>>>>

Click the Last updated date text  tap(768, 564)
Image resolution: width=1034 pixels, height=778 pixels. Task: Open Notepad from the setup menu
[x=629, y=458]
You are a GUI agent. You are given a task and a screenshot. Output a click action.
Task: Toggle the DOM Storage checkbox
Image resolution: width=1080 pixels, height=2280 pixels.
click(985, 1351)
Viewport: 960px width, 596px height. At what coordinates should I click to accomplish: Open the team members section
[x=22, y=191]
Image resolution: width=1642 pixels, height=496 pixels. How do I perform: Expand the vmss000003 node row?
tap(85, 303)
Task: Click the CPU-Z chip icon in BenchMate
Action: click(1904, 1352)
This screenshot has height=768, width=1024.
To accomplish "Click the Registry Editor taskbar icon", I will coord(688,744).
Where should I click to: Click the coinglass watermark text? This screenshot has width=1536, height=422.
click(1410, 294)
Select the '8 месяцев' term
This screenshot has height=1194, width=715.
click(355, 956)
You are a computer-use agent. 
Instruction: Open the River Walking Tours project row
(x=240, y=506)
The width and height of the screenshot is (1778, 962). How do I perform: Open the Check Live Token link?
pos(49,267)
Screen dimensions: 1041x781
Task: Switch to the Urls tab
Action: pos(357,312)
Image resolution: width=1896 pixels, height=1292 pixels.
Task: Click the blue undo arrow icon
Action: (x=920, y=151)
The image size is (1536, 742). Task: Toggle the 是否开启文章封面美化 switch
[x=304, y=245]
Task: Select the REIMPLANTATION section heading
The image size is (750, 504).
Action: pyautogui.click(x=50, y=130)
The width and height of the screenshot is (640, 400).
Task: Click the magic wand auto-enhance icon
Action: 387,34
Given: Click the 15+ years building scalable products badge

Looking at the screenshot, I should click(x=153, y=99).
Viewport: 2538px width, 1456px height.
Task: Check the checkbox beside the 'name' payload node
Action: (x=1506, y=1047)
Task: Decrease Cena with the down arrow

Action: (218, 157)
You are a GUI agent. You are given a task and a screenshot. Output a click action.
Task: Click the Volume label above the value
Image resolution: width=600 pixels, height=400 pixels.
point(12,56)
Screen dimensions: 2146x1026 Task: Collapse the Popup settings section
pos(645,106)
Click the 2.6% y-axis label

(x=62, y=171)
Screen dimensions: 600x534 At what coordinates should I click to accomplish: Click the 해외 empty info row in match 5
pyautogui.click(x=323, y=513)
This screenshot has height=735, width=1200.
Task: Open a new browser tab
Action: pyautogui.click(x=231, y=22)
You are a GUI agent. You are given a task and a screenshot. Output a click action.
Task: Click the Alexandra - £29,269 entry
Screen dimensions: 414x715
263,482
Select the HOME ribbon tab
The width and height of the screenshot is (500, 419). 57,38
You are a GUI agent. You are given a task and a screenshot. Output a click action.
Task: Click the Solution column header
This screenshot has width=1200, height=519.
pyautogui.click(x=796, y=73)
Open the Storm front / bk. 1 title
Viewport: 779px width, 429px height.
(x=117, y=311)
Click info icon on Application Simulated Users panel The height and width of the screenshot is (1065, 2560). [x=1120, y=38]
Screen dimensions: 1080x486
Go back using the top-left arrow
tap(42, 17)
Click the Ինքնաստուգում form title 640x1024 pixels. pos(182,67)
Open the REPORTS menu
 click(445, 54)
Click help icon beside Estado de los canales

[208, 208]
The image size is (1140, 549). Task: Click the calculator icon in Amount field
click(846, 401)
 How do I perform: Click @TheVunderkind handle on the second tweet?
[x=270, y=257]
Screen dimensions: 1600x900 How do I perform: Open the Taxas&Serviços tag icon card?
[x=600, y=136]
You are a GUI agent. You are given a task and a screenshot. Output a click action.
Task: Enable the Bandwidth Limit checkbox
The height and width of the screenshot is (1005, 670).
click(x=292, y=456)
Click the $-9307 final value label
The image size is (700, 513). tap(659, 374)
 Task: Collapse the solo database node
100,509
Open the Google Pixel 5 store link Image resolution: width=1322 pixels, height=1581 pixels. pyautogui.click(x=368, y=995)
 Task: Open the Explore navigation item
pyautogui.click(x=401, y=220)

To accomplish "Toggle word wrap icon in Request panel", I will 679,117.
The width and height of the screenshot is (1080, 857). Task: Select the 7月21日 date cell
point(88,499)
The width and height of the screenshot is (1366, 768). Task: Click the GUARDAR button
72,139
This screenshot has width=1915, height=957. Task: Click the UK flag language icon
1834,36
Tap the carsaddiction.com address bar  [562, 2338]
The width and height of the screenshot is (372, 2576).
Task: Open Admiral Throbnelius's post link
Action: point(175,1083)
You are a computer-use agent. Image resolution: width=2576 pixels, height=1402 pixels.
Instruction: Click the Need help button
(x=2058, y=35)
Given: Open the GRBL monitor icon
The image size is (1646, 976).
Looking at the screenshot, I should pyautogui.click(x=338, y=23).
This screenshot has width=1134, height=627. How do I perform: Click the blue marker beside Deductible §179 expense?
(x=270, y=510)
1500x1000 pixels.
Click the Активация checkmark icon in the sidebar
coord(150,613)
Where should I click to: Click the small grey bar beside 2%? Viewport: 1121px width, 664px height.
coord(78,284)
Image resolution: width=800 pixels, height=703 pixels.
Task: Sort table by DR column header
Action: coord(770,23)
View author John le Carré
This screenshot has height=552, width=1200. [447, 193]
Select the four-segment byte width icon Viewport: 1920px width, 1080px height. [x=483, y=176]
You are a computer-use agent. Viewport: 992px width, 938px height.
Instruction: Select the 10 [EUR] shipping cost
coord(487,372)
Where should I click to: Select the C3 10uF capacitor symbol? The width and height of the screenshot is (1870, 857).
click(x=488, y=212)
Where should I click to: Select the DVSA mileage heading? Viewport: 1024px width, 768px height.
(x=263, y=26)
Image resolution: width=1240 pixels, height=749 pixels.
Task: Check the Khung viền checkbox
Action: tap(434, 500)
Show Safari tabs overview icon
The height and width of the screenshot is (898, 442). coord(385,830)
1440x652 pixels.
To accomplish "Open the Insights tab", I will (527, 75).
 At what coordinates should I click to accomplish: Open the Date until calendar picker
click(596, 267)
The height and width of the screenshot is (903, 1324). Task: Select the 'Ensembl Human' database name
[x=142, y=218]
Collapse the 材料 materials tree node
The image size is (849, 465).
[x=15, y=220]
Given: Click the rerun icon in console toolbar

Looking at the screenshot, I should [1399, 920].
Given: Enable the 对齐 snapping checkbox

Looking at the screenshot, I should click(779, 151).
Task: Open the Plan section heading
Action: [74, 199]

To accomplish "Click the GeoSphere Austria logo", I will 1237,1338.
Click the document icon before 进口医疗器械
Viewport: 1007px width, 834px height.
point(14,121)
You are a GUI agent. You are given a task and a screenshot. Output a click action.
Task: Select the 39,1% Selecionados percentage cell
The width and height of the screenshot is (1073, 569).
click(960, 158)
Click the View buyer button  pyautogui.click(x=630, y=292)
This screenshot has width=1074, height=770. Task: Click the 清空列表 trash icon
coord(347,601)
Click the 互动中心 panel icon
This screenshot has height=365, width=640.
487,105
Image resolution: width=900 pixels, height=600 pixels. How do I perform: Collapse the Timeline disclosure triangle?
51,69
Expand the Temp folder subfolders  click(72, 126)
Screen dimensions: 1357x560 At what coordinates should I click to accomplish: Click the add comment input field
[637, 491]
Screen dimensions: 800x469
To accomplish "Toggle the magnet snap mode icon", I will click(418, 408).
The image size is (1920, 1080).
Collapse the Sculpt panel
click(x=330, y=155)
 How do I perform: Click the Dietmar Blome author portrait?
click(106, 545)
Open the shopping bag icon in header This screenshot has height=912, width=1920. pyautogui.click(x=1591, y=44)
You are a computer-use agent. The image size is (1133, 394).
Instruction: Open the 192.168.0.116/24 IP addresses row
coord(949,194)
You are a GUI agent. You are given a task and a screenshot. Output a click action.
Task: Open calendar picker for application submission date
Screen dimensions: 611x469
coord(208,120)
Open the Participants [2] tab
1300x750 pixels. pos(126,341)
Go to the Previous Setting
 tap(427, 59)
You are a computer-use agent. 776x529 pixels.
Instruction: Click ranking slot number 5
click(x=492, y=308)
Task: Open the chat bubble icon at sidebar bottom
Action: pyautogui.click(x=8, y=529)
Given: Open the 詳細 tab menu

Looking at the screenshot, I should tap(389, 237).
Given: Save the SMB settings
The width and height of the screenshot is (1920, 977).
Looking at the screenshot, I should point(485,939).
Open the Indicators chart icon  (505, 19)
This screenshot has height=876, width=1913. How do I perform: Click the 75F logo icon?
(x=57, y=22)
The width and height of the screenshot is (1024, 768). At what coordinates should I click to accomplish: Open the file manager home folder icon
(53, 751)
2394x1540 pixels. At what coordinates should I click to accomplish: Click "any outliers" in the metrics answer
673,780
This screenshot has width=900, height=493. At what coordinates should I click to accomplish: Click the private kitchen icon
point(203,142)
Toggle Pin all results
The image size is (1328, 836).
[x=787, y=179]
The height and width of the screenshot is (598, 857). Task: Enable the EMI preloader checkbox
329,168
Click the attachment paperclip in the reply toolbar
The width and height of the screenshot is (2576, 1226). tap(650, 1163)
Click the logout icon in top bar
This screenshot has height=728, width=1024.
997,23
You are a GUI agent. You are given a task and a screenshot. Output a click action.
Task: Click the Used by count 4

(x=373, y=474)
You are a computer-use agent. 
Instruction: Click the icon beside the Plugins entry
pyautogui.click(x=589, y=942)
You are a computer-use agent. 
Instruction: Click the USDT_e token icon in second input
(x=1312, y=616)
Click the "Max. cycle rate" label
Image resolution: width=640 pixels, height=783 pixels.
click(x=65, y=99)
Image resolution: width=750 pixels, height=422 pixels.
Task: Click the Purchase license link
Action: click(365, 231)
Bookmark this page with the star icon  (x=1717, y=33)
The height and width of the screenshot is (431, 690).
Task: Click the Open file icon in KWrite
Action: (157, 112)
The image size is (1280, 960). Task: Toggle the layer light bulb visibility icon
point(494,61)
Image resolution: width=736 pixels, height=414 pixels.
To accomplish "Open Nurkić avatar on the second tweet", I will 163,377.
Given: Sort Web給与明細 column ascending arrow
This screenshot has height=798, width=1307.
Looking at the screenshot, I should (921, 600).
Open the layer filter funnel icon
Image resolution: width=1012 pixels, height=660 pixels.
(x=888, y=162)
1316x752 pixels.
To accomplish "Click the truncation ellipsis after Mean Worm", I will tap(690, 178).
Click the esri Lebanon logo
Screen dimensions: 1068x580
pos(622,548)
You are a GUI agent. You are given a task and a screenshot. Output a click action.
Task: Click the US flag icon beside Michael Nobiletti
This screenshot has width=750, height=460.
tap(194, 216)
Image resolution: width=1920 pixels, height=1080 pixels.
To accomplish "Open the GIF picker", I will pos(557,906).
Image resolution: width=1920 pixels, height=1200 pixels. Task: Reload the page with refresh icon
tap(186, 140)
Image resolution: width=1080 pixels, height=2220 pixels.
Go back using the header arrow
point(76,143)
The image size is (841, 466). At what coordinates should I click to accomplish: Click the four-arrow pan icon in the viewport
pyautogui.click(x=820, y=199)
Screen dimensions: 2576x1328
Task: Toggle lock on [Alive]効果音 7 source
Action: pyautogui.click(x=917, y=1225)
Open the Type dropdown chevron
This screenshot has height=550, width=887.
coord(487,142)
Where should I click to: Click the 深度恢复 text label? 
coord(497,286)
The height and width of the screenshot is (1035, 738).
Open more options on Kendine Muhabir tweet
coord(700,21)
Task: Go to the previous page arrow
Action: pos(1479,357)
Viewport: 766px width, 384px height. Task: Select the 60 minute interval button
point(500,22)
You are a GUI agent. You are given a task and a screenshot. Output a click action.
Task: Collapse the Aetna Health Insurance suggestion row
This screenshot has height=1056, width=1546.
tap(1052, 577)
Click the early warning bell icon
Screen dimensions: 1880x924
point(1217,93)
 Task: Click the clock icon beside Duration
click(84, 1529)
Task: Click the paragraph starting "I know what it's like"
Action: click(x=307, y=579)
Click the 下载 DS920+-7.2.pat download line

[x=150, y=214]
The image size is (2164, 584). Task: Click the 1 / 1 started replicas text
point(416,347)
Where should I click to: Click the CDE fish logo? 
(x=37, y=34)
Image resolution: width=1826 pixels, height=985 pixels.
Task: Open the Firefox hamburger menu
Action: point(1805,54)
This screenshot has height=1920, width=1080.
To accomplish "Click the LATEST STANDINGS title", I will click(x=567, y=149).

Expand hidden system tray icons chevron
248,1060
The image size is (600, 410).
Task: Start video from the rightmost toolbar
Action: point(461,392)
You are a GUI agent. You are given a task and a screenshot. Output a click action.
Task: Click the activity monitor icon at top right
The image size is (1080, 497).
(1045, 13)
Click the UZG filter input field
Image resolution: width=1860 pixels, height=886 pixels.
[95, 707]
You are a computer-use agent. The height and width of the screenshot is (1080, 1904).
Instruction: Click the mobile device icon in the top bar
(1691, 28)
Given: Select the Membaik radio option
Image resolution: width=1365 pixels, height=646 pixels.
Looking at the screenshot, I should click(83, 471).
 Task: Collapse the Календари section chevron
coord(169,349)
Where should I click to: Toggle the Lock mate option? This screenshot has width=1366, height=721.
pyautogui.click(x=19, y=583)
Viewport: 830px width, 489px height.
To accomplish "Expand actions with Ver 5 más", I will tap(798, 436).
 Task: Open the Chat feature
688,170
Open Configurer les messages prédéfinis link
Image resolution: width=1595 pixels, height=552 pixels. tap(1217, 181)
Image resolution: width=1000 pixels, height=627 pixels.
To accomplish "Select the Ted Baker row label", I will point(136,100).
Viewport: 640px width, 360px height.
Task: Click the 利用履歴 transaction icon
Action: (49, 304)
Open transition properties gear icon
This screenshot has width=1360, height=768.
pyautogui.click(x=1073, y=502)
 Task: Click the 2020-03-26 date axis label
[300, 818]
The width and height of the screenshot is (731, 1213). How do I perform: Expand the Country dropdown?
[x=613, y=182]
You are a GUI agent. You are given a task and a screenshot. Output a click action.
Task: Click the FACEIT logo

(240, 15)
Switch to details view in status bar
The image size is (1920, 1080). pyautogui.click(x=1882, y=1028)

<<<<

WHAT IS EXPECTED
Find every line of the listing above that contains the word "link", and copy each of those lines.

SOLUTION TO THE PROBLEM
The width and height of the screenshot is (1778, 962). How do I perform: Open the Check Live Token link?
Open the Google Pixel 5 store link Image resolution: width=1322 pixels, height=1581 pixels. pyautogui.click(x=368, y=995)
Task: Open Admiral Throbnelius's post link
Task: Click the Purchase license link
Open Configurer les messages prédéfinis link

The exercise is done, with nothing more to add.